LEP Fitness

Blog

From Couch Potato to Gym Bunny: Building Up Your Fitness From Scratch…

14/11/2018
Building Up Your Fitness

Have you been living a sedentary lifestyle for a while?

Maybe you’ve been recovering from an injury or operation, or perhaps you work a desk job, and your day to day tasks never involve that much physical activity.

Not only is this incredibly bad for your health, but it can be really impractical too. When your fitness levels drop very low, you can find yourself feeling breathless after climbing just one flight of stairs or even walking down the street. On the occasion that you do need to move your body, you’re puffing and panting and it can be unpleasant and actually quite embarrassing.

If you’ve found yourself at this stage- don’t panic. It’s perfectly possible to build your endurance back up, and you can do so quicker than you might think. Here’s how you can build a foundation level of fitness from scratch.

Set a schedule

You don’t need to be working out for hours at a time, however, if you’re serious about improving your fitness then this is something you will need to be doing on a regular basis.

Don’t set unrealistic goals as you’ll fail and then feel like quitting completely. Instead, work out what will suit you and your lifestyle. You could aim for three workouts a week, and then focus on standing and walking more the rest of the time.

Another tip I would highly recommend is… sitting down each week and planning out your weekly routine i.e.:

  • Monday – 10,000 step walk
  • Tuesday – Couch to 5k app
  • Wednesday – Gym class
  • Thursday – rest
  • Friday – Bootcamp training
  • Saturday – personal training session
  • Sunday – rest

You could also plan ahead i.e. monthly or even longer! For me, I typically plan 12 weeks ahead. I like to commit to a certain routine for 90 days as it’s enough time to see amazing results, and it’s a relatively short time frame.

Buy a Fitness tracker

If you invest in a fitness tracker, you’ll be able to keep tabs on exactly how much you’ve done and what you still need to do to meet your weekly goals. I like to use a Fitbit activity tracker but there are lots to choose from, so make sure to have a look online at the one that will suit you best.

Find an exercise that’s right for you and build it up gradually

If you haven’t exercised for a while, you probably won’t be able to hit the treadmill and go full speed. You won’t be able to do a class involving high impact or high energy workouts as these will tailored to those with higher fitness levels.
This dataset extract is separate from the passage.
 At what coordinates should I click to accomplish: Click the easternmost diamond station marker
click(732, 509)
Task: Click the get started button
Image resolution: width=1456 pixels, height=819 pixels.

Even those that are no stranger to exercise can get hurt with these kinds of activities as they’re so hard on the body. Issues like body asymmetry can be one of the common hip pain running causes, and problems like plantar fasciitis can occur in those with naturally high arched feet. Start by finding an exercise that you feel comfortable doing, a stationary bike at the gym is a good one, and so is walking on a treadmill. Start on the lowest resistance and workout for up to an hour, it can feel hard at first but you’ll quickly adapt. As it becomes easier, put up the resistance. Eventually, you’ll reach a base level of fitness and will find that you can try other pieces of gym equipment.

If you work out three times a week, pushing yourself until you’re tired (but aren’t dangerously exhausted) you’re likely to see improvements in as little as four weeks. The more you do, the less like hard work it will feel and you’ll actually start to enjoy the burn.

Get some personal training sessions

Once you have a foundation level of fitness, it can be worth booking some PT sessions. They will be able to show you different exercises and different pieces of equipment. They will be able to recommend exercises based on your body type and goals. Even if you only have a few initial sessions, they can teach you what you need to know for working out by yourself in future.

If you can’t afford personal training (which is anything between £20-£100 per hour) then why not try group personal training? You can train with your friends for less (typically £5-£15 per session) and enjoy some social time too.

Other options to consider could include bootcamp training or fitness classes at the gym. There is a lot to be said for hiring an expert, it’s much easier than trying to figure it all out for yourself.